Una svolta memorabile per un Paese che dal 1962 è governato da una pesante dittatura militare.Un maxischermo installato fuori dalla sede del partito ha proiettato in diretta i risultati parziali dello spoglio delle schede, facendo saltare di gioia quella folla che non credeva ai propri occhi. Non ci credeva, perché la LND aveva boicottato per protesta le elezioni precedenti e ufficialmente non era sulla scena politica dal 1990, anno in cui si erano tenute le prime «elezioni libere». Proprio allora, infatti, il partito della Suu Kyi aveva conquistato uno sbalorditivo 80% di seggi, poi illegittimamente mantenuti dai militari al potere. Certo, i 40 seggi di oggi, su un totale di 1160, sono briciole.

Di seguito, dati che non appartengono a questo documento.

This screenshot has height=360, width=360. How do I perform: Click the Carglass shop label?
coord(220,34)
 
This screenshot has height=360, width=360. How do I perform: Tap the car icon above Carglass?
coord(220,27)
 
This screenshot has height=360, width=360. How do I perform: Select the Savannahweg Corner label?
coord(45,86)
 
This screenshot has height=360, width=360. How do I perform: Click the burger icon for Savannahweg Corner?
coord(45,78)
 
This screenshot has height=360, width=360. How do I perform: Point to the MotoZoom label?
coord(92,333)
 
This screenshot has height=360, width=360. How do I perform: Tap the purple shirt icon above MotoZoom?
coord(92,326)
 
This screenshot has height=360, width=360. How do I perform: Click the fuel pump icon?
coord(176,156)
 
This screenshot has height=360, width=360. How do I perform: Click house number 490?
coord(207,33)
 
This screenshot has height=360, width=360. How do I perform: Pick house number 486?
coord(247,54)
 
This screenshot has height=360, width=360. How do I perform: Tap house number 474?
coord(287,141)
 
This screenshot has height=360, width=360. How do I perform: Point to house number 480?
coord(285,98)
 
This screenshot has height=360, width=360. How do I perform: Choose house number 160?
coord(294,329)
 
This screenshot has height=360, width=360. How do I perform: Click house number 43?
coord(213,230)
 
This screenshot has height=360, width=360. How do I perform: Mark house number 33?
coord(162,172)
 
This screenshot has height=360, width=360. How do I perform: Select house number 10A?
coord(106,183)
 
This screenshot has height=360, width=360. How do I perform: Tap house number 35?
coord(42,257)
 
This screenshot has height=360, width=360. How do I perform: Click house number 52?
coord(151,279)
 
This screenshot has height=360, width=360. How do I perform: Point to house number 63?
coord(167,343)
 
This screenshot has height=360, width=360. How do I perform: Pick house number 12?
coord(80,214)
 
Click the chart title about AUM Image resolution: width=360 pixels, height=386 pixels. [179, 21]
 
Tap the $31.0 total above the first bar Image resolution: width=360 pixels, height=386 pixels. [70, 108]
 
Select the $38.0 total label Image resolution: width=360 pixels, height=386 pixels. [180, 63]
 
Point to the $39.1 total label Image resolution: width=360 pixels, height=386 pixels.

Suu Kyi difficilmente potrà influenzare un Parlamento in cui il 25% dei membri è nominato (sic!) dalla classe militare. Ma se si considerano solo i numeri per i quali si è tenuta la competizione elettorale, la soglia di rappresentatività ottenuta dalla LND è del 91% dei votanti. Suu Kyi non può che gioirsi di questo risultato, ma deve anche tenere in considerazione un rischio. Dopo le pesanti ripercussioni della Rivoluzione dello Zafferano, guidata dai monaci buddhisti, il governo birmano ha iniziato un processo di ripensamento delle proprie modalità di gestione del potere. La cattiva reputazione che si era fatto negli ambienti diplomatici era, infatti, sfociata in una serie di misure sanzionatorie e in un pericoloso isolamento, deleterio su un’economia già fiaccata dal sovrappopolamento e dai danni enormi provocati dal ciclone Nargys del 2008. Così, in quello stesso anno si era dato il via alle prime riforme: un referendum aveva, infatti, promesso delle leggi che avrebbero fatto rifiorire la democrazia. Ogni illusione sfumò, poi, quando l’unica cosa che si portò a termine fu l’inserimento nel nome ufficiale dello Stato della parolina magica «Repubblica». Ma la forma non era sufficiente ad incidere sulla sostanza. Tant’è che le elezioni del 2010 ricevettero unanime censura dalle Nazioni Unite e dai paesi occidentali, in quanto elezioni-farsa in cui il partito spalleggiato dai militari aveva ottenuto il 77% dei voti. Le riforme erano, poi, continuate nel segno del cambiamento del sistema economico in senso più liberale. L’ultimo grande passo è coinciso con la liberazione della nemica principale da parte dei suoi detrattori: Aung San Suu Kyi. Ma di prigionieri politici ce ne sono ancora troppi e le insurrezioni locali vengono comunque represse duramente.

Il rischio è, dunque, che l’attenzione venga dirottata verso una finta guarigione del Paese, per nascondere alle nazioni con cui si vorrebbe riprendere a fare affari ciò che continua ad accadere sotto la superficie. L’esito di questa strategia è facilmente intuibile: cedendo solo 40 seggi all’opposizione, l’establishment militare birmano potrebbe ottenere il riconoscimento della legittimità del suo governo, oltre che un allentamento delle pressioni economiche e degli embarghi. Tutto, allora, è rimesso nelle mani di una donna, una leader che ha saputo resistere agli oltraggi e alle diffamazioni gratuite, e che, oggi più che mai, dovrà difendere negli opachi palazzi istituzionali i diritti di quegli individui che continuano a subire intollerabili violazioni.